Another perspective:

We think of intelligence as an individual thing. But another way to look at it is as a collective thing. We are smart (so we say!). We do complex biology and math and manufacturing to kill a bunch of bacteria with an antibiotic that we designed. But, while individual bacteria are very, very, stupid (unthinking, most would agree), there are billions and billions of them. And they reproduce every second or so. And they mutate. Most of them die because of this new antibiotic they've been exposed to, but a few of them mutate to be resistant. And soon enough, there are billions of the new, antibiotic-resistant bacteria. These bacteria have collectively said, "F- you! We outsmarted your stupid vaccine..." So collectively, they are smart. You can view collective intelligence as the intelligence of individuals times the number of individuals times the reproduction (read: evolution) rate. In the middle of the spectrum between bacteria and humans are ants and bees.

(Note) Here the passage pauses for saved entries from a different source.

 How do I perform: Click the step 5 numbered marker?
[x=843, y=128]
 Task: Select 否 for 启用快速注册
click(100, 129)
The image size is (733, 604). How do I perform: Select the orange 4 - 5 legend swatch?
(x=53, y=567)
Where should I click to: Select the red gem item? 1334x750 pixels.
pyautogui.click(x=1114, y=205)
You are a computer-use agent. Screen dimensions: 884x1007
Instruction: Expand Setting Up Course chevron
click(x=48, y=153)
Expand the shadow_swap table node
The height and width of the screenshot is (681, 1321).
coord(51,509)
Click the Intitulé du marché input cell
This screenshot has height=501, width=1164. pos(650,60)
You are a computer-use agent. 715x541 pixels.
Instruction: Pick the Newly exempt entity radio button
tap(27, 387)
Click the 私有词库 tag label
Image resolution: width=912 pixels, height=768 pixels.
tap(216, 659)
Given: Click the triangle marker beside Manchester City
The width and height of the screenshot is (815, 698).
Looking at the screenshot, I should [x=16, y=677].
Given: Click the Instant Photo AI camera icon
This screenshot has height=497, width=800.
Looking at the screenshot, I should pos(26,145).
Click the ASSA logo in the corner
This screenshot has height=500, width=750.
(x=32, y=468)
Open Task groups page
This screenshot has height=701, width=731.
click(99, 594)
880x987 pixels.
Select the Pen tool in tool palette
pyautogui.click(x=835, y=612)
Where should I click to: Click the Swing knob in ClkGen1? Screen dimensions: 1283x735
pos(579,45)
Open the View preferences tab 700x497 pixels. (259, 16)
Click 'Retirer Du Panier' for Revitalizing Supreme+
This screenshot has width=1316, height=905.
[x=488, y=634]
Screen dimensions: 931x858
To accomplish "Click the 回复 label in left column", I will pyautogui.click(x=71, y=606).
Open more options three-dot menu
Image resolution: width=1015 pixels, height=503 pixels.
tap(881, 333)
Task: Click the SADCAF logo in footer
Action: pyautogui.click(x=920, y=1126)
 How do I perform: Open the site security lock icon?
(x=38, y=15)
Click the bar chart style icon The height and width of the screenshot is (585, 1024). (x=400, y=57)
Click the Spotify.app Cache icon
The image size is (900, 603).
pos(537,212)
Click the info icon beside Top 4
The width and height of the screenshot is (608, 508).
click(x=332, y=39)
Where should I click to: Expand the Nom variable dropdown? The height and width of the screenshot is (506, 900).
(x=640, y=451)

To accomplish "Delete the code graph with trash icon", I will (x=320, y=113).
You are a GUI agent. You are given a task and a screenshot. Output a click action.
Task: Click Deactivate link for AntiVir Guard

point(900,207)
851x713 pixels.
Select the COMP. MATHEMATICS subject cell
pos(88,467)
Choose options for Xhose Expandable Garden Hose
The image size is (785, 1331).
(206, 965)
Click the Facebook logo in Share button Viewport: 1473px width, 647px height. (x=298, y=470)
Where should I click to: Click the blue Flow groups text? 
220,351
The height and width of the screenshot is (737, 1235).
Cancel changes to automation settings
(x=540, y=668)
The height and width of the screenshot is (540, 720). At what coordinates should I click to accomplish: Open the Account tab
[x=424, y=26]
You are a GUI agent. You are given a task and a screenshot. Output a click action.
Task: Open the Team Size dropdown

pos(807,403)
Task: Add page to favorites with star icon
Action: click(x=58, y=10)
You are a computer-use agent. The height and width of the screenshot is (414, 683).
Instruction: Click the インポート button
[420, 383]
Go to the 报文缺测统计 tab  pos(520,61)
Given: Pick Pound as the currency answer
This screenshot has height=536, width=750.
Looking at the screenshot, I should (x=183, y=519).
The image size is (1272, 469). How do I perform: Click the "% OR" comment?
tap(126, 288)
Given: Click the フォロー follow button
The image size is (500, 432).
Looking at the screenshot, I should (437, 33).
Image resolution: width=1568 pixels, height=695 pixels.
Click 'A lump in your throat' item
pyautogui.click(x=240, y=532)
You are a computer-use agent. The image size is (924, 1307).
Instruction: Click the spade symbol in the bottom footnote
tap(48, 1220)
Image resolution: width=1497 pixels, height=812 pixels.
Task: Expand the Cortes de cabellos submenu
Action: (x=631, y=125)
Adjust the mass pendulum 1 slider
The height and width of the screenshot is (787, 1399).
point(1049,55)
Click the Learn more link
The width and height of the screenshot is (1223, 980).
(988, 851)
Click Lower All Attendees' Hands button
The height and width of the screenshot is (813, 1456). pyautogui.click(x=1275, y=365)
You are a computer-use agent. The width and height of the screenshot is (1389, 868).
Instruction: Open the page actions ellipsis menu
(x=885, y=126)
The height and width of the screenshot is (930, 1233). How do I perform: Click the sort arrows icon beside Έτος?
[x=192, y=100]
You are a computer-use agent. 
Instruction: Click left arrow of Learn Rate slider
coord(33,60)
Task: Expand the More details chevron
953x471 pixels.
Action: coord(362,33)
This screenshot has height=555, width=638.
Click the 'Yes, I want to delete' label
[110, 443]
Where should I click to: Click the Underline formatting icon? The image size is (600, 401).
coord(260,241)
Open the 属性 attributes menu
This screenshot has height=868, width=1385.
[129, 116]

Now think of AIs. Are they creative? Well, first, how creative are we? For 1000 years of western music, we had only what we'd call the "white notes" on the piano -- the 7 "natural" notes. Bb was discovered/invented in medieval times. It took another almost half century to figure out the rest of the black notes on the keyboard (i.e., all the key signatures that we recognize today). Looking at the population of Europe in the year 1000 (36 million) and the year 1500 (61 million), that equates to about 25 billion people-years to develop the chromatic scale and related key signatures. Is that "creativity"?

Look at what AIs can do now compared to ten years ago. A researcher was recently doing some prompt engineering on a large language model (LLM), and the LLM said to him, "Hey, it looks like you're trying to engineer my prompt..." Do I think it's "intelligent" right now? No. But in 30 years, AIs will be a billion times faster than they are today (just due to Moore's Law). A billion times today's abilities likely will be emulating consciousness, if not actually being functionally conscious. Thirty years later, they will be yet another billion times faster. A quintillion times faster than today. It's unimaginable.

And millions or billions of AIs (since copying them is as cheap as multiplying bacteria), each a quintillion times more powerful than today. Much in the same way that we can't fathom evolution over a billion years in anything but the most abstract terms (how do you get from a paramecium to a human?!?), we just can't fathom this computing change. There's no visceral reaction to such numbers; humans are not built to understand those timescales or magnitudes.

But AIs will be able to do things we can't even imagine today. And that's in 60 years, well within a human lifespan. If it took us 500 years to invent the black keys on a keyboard, how long do you think it will take something with a quintillion times the "intelligence" of today's AIs to posit and test the successors to Einstein's theories?

AIs will be things as smart or smarter than us that can multiply as fast as bacteria. The best of both worlds.